#### EXERCISE INSTRUCTIONS
Only the text should come through, so restate the listing exactly and drop its images.

#### INPUT
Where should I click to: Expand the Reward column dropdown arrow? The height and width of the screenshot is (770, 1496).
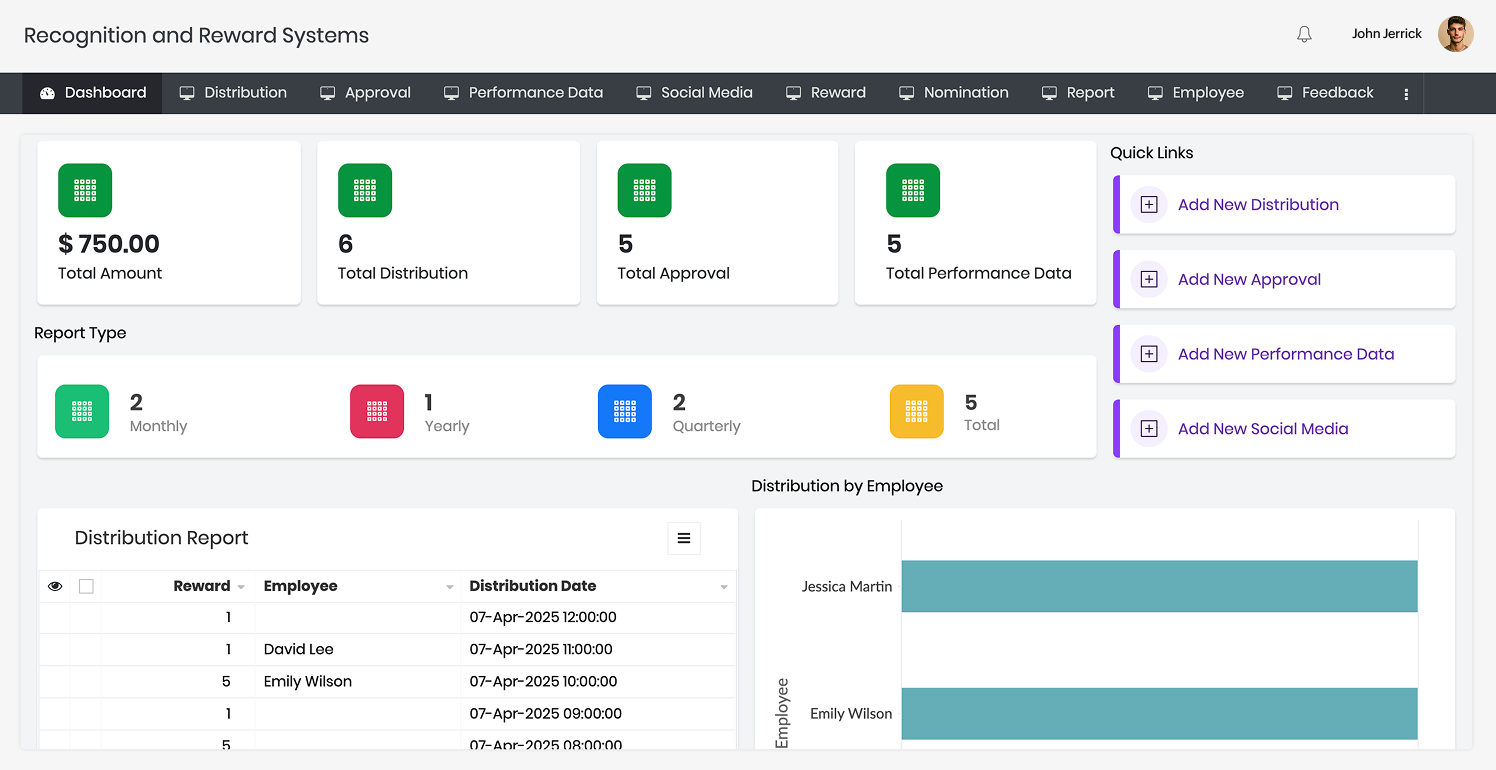[x=240, y=587]
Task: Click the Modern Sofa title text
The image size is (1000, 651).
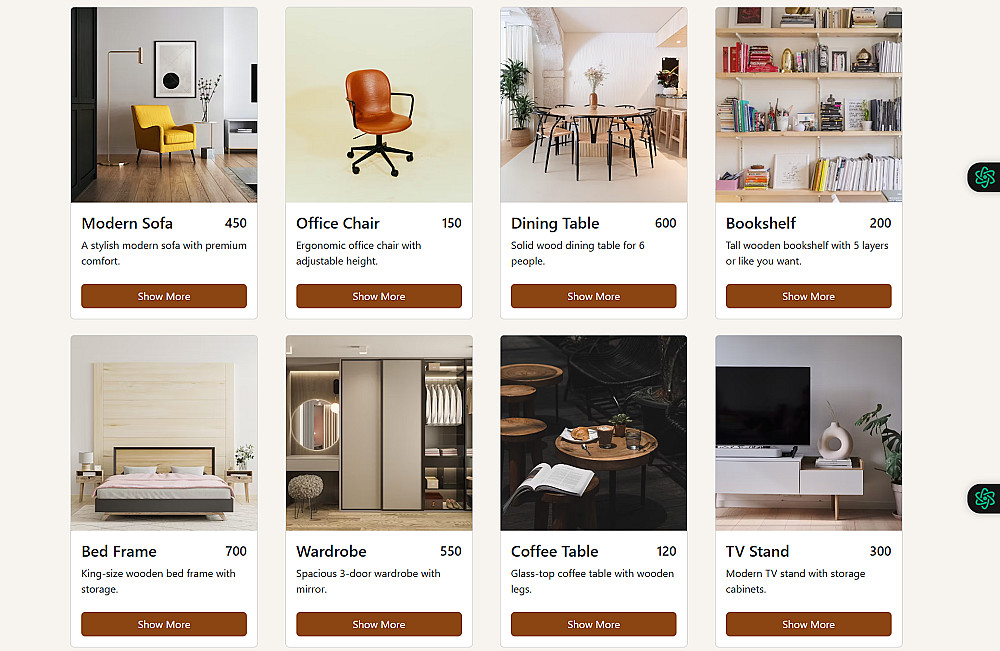Action: [127, 223]
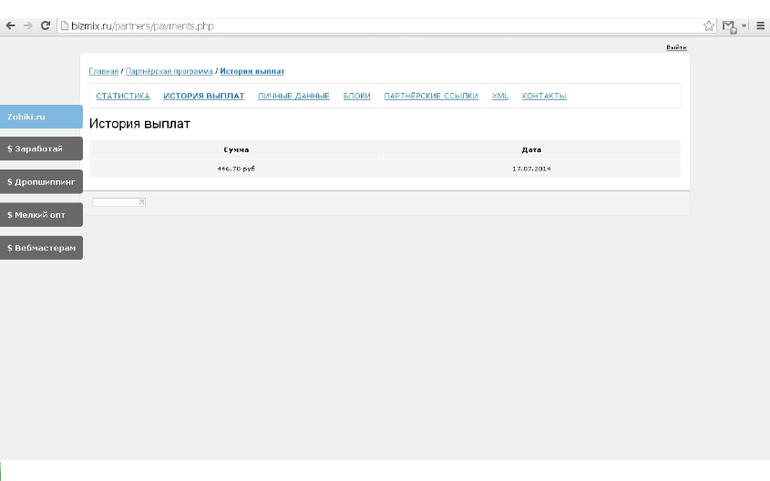The height and width of the screenshot is (481, 770).
Task: Click the browser back arrow
Action: click(x=10, y=26)
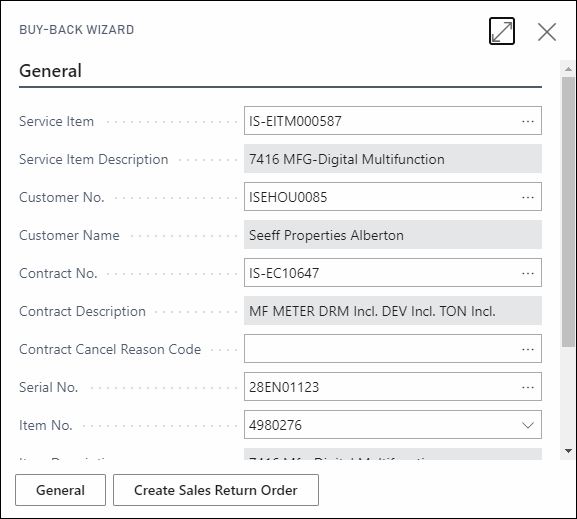Open Contract Cancel Reason Code lookup ellipsis

tap(528, 349)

#### RESULT BELOW
Where should I click to: Expand the Reward column dropdown arrow? The height and width of the screenshot is (770, 1496).
[x=240, y=587]
Task: Click the Modern Sofa title text
The image size is (1000, 651).
Action: [127, 223]
The height and width of the screenshot is (481, 770).
Task: Click the browser back arrow
Action: click(x=10, y=26)
Open Contract Cancel Reason Code lookup ellipsis

tap(528, 349)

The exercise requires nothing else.